--- Material supplied ---

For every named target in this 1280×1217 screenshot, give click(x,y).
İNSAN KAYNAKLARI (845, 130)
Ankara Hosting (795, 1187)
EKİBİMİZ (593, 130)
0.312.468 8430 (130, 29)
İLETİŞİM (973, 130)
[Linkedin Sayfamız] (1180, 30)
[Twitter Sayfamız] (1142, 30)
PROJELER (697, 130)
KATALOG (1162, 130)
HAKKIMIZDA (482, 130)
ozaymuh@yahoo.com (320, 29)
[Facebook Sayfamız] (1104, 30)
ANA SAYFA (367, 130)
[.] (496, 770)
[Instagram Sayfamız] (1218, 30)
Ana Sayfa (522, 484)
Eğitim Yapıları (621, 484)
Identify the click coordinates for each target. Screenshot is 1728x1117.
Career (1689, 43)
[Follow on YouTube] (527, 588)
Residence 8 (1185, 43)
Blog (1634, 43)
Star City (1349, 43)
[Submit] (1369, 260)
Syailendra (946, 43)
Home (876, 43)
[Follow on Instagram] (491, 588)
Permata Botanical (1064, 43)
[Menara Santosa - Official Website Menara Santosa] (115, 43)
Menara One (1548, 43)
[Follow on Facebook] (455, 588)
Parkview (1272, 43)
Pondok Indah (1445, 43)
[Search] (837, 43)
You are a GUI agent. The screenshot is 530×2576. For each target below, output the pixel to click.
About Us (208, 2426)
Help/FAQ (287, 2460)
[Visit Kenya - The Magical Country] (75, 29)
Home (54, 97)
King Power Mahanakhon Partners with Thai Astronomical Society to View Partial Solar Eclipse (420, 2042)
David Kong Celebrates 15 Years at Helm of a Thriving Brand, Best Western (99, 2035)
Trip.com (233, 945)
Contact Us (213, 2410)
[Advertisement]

---

Looking at the data above, return every line from the one with "Blog (1634, 43)" down to the one with "Home (54, 97)", exactly and inclusively.

**Response**
Blog (1634, 43)
Star City (1349, 43)
[Submit] (1369, 260)
Syailendra (946, 43)
Home (876, 43)
[Follow on Instagram] (491, 588)
Permata Botanical (1064, 43)
[Menara Santosa - Official Website Menara Santosa] (115, 43)
Menara One (1548, 43)
[Follow on Facebook] (455, 588)
Parkview (1272, 43)
Pondok Indah (1445, 43)
[Search] (837, 43)
You are a GUI agent. The screenshot is 530×2576. For each target below, output the pixel to click.
About Us (208, 2426)
Help/FAQ (287, 2460)
[Visit Kenya - The Magical Country] (75, 29)
Home (54, 97)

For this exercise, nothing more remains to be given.